Thursday, October 9, 2008

Post 46: Him...

This is the post in which I tell you a little bit about Him. Him will now be referred to as, Mr. Incredible.

It suits him.

Mr. Incredible and I met in 7th grade. We went to Middle School together and we attended the same church. We weren’t really “friends” but we knew of each other and talked every now and then. I was going through some rough times (like everyone) in Middle School so I was pretty quiet and negative. We went to High School together, Graduated together, and talked a bit when we were both home for breaks.

I just saw him as a friend all those years, partly because I had a boyfriend in college (that I almost got engaged to!) and was over 3 hours away from home.

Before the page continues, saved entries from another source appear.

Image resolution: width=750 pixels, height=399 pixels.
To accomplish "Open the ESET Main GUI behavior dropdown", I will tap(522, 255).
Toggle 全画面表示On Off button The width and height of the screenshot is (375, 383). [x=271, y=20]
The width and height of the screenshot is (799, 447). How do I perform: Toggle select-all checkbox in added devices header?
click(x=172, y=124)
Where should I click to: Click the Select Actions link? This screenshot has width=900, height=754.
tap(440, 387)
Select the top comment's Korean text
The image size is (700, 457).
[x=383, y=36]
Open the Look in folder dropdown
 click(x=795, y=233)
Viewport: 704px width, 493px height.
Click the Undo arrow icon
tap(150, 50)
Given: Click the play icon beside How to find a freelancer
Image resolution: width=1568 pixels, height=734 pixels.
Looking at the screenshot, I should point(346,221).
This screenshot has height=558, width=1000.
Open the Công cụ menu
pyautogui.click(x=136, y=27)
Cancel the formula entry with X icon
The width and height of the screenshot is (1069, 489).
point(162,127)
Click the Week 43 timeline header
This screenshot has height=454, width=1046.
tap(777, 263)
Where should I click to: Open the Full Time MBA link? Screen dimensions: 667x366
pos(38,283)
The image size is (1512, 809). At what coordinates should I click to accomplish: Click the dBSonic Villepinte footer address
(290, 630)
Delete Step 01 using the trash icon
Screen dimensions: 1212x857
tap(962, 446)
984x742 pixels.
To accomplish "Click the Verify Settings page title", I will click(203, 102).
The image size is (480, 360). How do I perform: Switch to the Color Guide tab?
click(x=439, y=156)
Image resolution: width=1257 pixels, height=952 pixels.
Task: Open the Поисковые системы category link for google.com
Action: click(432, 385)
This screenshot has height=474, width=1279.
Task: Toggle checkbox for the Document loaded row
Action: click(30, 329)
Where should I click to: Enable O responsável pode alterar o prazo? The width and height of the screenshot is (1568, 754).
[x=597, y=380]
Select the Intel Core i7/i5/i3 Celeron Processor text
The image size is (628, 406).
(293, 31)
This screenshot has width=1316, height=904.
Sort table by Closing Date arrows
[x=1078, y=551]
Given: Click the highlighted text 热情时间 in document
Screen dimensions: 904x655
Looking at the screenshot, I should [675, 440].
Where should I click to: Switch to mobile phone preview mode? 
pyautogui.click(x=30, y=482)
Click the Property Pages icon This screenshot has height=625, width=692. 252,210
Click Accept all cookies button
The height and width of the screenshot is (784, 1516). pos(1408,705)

That all changed two years ago.

I had transferred colleges and was now about an hour away and so I came home more frequently. He came home a bit as well and so we saw each other on a more regular basis.

Then summer came. A bunch of us were home for the summer and so we hung out pretty much every weekend. It was great.

And I started to notice Mr. Incredible in a different way. He was everything I wasn’t. He made me want to be a better person. I found myself wanting to know more and more about him. I wanted to be with him all the time! He’s good friends with both of my brothers and so he would come over to my house and hang out with Boo Bear and I. Mostly we’d get pizza and a movie or two and just hang out. After the movie(s) were over he’d usually stick around for awhile and watch TV (he loved watching Rugby on TV and so if he was getting ready to leave I’d say “Oh, I bet there’s a Rugby game on!” So I’d find a game and he’d stay longer (smooth I know)).

Then he left.

For China! He decided he wanted to go teach English to college students in China! I was proud of him and happy that he was happy. My feelings for him were still new so I didn’t think anything of them. That was until after he left. As soon as he was gone I realized just how much I really missed him. I thought about him all the time.

Before I move on I must tell you that I’ve never been the type of girl who “Crushes” on guys. All of my past boyfriends have been the pursuers and so for me to pursue a guy is new territory. I’ve just never really been interested in any guy like this before.

Okay, now that that’s out of the way we can move on.

So I missed him for the entire 10 months he was gone and then June came and he was home. I was so excited (he has no idea that I like him at this point. Everyone else knows but him. I’m really good at hiding how I feel about someone. I’m not the giggly, nervous girl around a boy I like. I’m cool, calm and collected…for the most part…actually I’m just really quiet which is normal for me). Then I decided to tell my friend, we will call him Goatee (because he has one) who is really good friends with Mr. Incredible.

Then we went camping. Goatee and Mr. Incredible had a nice little fireside chat after everyone had gone to bed and they talked about life, China, and Me (I gave Goatee permission ahead of time). Goatee said his reaction didn’t determine anything other than the fact that he wasn’t repulsed by the idea of me liking him. So Goatee told me to go for it and tell Mr. Incredible how I really felt.

I did.

But I waited until the night before he left. I wrote Mr. Incredible a letter and put it in his mailbox (I texted him and told him I put a card with some money in it for the airport in his mailbox…he said thanks). In the letter I pretty much poured my heart and soul out to him (not in a scary way, my friends proofread it and said you could tell I was pouring out my heart and soul but not in a way to where he’d freak out).

I’m assuming he got my letter but I haven’t heard from him since that last text. Which is fine, I told him in the letter to take his time and really think about things.

T-Dawg says that him not contacting me right away is a good thing.

I agree.

I know Mr. Incredible well enough to know that he wouldn’t torture me or lead me on and so if it was a definite no he’d tell me ASAP.

So now I wait. And wait. And wait.

I miss him and think about him all the time. I’ve never felt this way about anyone before. Not about Mr. So Wrong (ex that I broke up with in March), not even about My. Almost FiancĂ©!

Ugh.

Any thoughts? Comments? Questions? Advice to give?